* Challenge *
Please put the lines of the records below into a numbered list, leaving out any blank lines.

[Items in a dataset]
▼▼▼
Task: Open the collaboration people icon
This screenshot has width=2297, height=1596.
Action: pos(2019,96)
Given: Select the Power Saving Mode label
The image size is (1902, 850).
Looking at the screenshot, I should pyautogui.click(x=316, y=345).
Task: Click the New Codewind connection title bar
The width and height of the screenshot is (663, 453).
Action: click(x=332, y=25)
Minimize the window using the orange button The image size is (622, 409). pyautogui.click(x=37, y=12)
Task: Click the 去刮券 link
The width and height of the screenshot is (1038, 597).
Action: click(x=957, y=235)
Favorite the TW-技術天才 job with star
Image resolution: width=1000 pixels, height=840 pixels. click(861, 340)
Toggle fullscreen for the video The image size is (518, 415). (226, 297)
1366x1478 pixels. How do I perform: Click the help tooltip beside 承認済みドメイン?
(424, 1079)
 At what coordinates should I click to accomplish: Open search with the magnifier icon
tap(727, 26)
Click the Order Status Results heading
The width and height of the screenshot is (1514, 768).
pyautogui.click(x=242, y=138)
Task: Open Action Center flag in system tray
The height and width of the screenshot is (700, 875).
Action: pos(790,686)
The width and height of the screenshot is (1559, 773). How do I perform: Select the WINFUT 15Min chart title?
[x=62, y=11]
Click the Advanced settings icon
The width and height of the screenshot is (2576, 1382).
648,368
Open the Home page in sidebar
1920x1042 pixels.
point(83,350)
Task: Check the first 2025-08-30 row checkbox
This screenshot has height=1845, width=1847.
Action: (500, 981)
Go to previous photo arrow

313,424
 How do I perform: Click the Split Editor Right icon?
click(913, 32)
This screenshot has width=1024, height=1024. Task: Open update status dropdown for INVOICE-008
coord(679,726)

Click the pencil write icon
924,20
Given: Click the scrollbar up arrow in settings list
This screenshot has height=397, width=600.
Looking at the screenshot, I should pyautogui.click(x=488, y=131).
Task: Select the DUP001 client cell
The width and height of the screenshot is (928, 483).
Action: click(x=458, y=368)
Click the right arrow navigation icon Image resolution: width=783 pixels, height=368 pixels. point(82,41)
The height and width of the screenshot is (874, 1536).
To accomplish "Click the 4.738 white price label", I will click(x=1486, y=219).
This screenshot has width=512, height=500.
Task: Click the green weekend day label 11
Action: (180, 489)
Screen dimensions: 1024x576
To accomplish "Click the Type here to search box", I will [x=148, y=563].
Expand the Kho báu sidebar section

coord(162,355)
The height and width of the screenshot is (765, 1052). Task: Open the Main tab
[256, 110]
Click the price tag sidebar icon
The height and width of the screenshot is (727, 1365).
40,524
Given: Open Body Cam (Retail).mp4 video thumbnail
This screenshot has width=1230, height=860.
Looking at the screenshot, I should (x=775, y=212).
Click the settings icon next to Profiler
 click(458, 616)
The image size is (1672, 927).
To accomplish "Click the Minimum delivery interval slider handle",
▲▲▲
* Final answer *
1. Task: Open the collaboration people icon
2. This screenshot has width=2297, height=1596.
3. Action: pos(2019,96)
4. Given: Select the Power Saving Mode label
5. The image size is (1902, 850).
6. Looking at the screenshot, I should pyautogui.click(x=316, y=345).
7. Task: Click the New Codewind connection title bar
8. The width and height of the screenshot is (663, 453).
9. Action: click(x=332, y=25)
10. Minimize the window using the orange button The image size is (622, 409). pyautogui.click(x=37, y=12)
11. Task: Click the 去刮券 link
12. The width and height of the screenshot is (1038, 597).
13. Action: click(x=957, y=235)
14. Favorite the TW-技術天才 job with star
15. Image resolution: width=1000 pixels, height=840 pixels. click(861, 340)
16. Toggle fullscreen for the video The image size is (518, 415). (226, 297)
17. 1366x1478 pixels. How do I perform: Click the help tooltip beside 承認済みドメイン?
18. (424, 1079)
19.  At what coordinates should I click to accomplish: Open search with the magnifier icon
20. tap(727, 26)
21. Click the Order Status Results heading
22. The width and height of the screenshot is (1514, 768).
23. pyautogui.click(x=242, y=138)
24. Task: Open Action Center flag in system tray
25. The height and width of the screenshot is (700, 875).
26. Action: pos(790,686)
27. The width and height of the screenshot is (1559, 773). How do I perform: Select the WINFUT 15Min chart title?
28. [x=62, y=11]
29. Click the Advanced settings icon
30. The width and height of the screenshot is (2576, 1382).
31. 648,368
32. Open the Home page in sidebar
33. 1920x1042 pixels.
34. point(83,350)
35. Task: Check the first 2025-08-30 row checkbox
36. This screenshot has height=1845, width=1847.
37. Action: (500, 981)
38. Go to previous photo arrow
39. 313,424
40.  How do I perform: Click the Split Editor Right icon?
41. click(913, 32)
42. This screenshot has width=1024, height=1024. Task: Open update status dropdown for INVOICE-008
43. coord(679,726)
44. Click the pencil write icon
45. 924,20
46. Given: Click the scrollbar up arrow in settings list
47. This screenshot has height=397, width=600.
48. Looking at the screenshot, I should pyautogui.click(x=488, y=131).
49. Task: Select the DUP001 client cell
50. The width and height of the screenshot is (928, 483).
51. Action: click(x=458, y=368)
52. Click the right arrow navigation icon Image resolution: width=783 pixels, height=368 pixels. point(82,41)
53. The height and width of the screenshot is (874, 1536).
54. To accomplish "Click the 4.738 white price label", I will click(x=1486, y=219).
55. This screenshot has width=512, height=500.
56. Task: Click the green weekend day label 11
57. Action: (180, 489)
58. Screen dimensions: 1024x576
59. To accomplish "Click the Type here to search box", I will [x=148, y=563].
60. Expand the Kho báu sidebar section
61. coord(162,355)
62. The height and width of the screenshot is (765, 1052). Task: Open the Main tab
63. [256, 110]
64. Click the price tag sidebar icon
65. The height and width of the screenshot is (727, 1365).
66. 40,524
67. Given: Open Body Cam (Retail).mp4 video thumbnail
68. This screenshot has width=1230, height=860.
69. Looking at the screenshot, I should (x=775, y=212).
70. Click the settings icon next to Profiler
71.  click(458, 616)
72. The image size is (1672, 927).
73. To accomplish "Click the Minimum delivery interval slider handle",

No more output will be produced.